Владыка задумались и говорят:

“Хорошо, сие непредосудительно, в сих целях как отец невозбранно танцевать можешь, но читай дальше”.

“Другажды, - читаю, пишут отец Маркел, - проходя с дьяконом случайно вечернею порою мимо дома того же священника отца Иоанна, опять видели, как он со всем своим семейством, с женою, племянником и с купно приехавшею к нему на каникулярное время из женской гимназии племянницею, азартно играл в карты, яростно ударяя по столу то кралею, то хлапом, и при сем непозволительно восклицал: “никто больше меня, никто!” Прочитав сие, взглянул я на преосвященного владыку и, не дожидаясь его вопроса, говорю:

“И сие, ваше преосвященство, правда. Точно, - говорю, - однажды, и всего только однажды, играл я по случаю племянницына приезда, но было сие не для ради забавы и празднолюбия, а с философскою целью, в видах указания превосходства Адамова пола пред Евиным полом, а отнюдь не для праздной забавы и утешения”.

“Объяснись, - говорит владыко, - и в этом!”

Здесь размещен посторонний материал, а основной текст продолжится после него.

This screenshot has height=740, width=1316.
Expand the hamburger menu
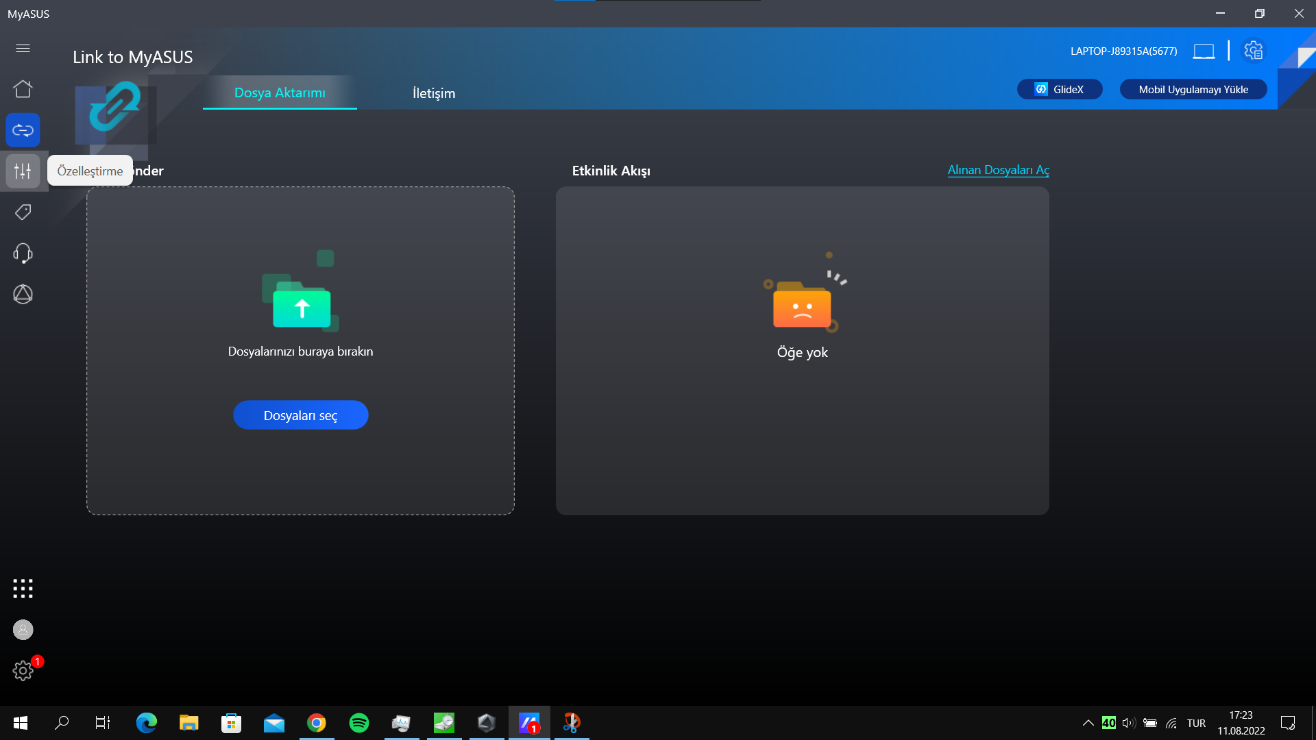tap(23, 48)
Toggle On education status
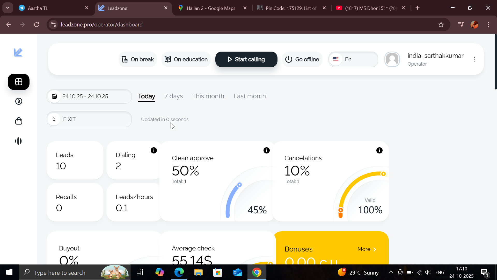The height and width of the screenshot is (280, 497). (x=186, y=59)
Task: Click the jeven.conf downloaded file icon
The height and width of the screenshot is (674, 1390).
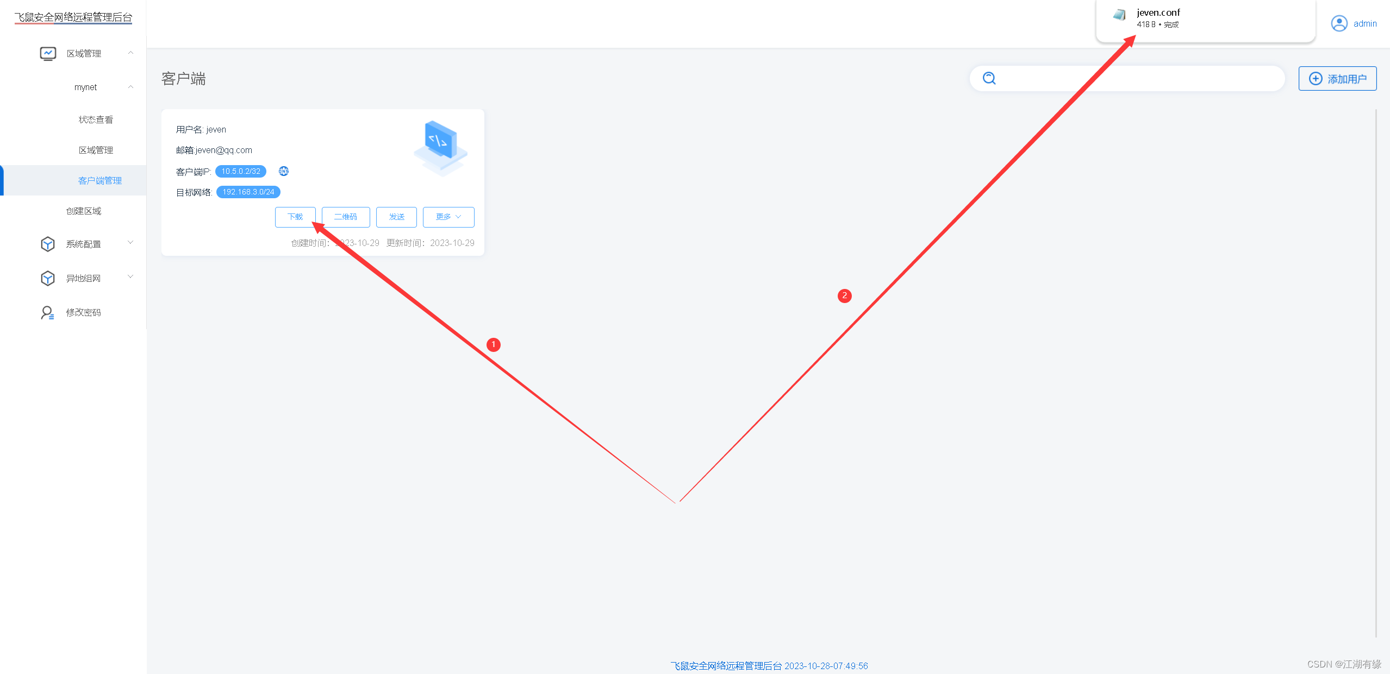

“Было, - говорю, - сие так, что племянница моя, дочь брата моего, что в приказные вышел и служит советником, приехав из губернии, начала обременять понятия моей жены, что якобы наш мужской пол должен в скорости обратиться в ничтожество, а женский над нами будет властвовать и господствовать; то я ей на это возразил несколько апостольским словом, но как она на то начала, громко хохоча, козлякать и брыкать, книги мои без толку порицая, то я, в книгах нового сочинения достаточной практики по бедности своей не имея, а чувствуя, что стерпеть сию обиду всему мужскому колену не должен, то я, не зная, что на все ее слова ей отвечать, сказал ей: “Буде ты столь превосходно умна, то скажи, говорю, мне такое поучение, чтоб я признал тебя в чем-нибудь изученною”; но тут, владыко, и жена моя, хотя она всегда до сего часа была женщина богобоязненная и ко мне почтительная, но вдруг тоже к сей племяннице за женский пол присоединилась, и зачали вдвоем столь громко цокотать, как две сороки, “что вас, говорят, больше нашего учат, а мы вас все-таки как захотим, так обманываем”, то я, преосвященный владыко, дабы унять им оное обуявшее их бессмыслие, потеряв спокойствие, воскликнул:

“Стой, - говорю, - стой, ни одна не смей больше ни слова говорить! Этого я не могу! Давайте, - говорю, - на том самом спорить, на чем мы все. поровну учены, и увидим, кто из нас совершеннее?. Есть, - говорю, - у нас карты?”

Жена говорит: есть.

“Давай, - говорю, - сюда карты”.

Жена подала карты.

Говорю:

“Сдавай в дураки!”

Сдали. Я и жену и племянницу ученую кряду по три раза дураками и оставил. Довольно, говорю, с вас, но видя, что они и сим еще мало в неправоте своего спора убедились, говорю:

“Сдавай в короли!”

Сдали и в короли. Я вышел королем, сынишку - виноват, ваше преосвященство, сынишку тоже для сего диспута с собою посадил, - его в принцы вывел, а жену в мужики. Вот, говорю, твое место; а племянницу солдатом оставил, - а это, мол, тебе и есть твоя настоящая должность.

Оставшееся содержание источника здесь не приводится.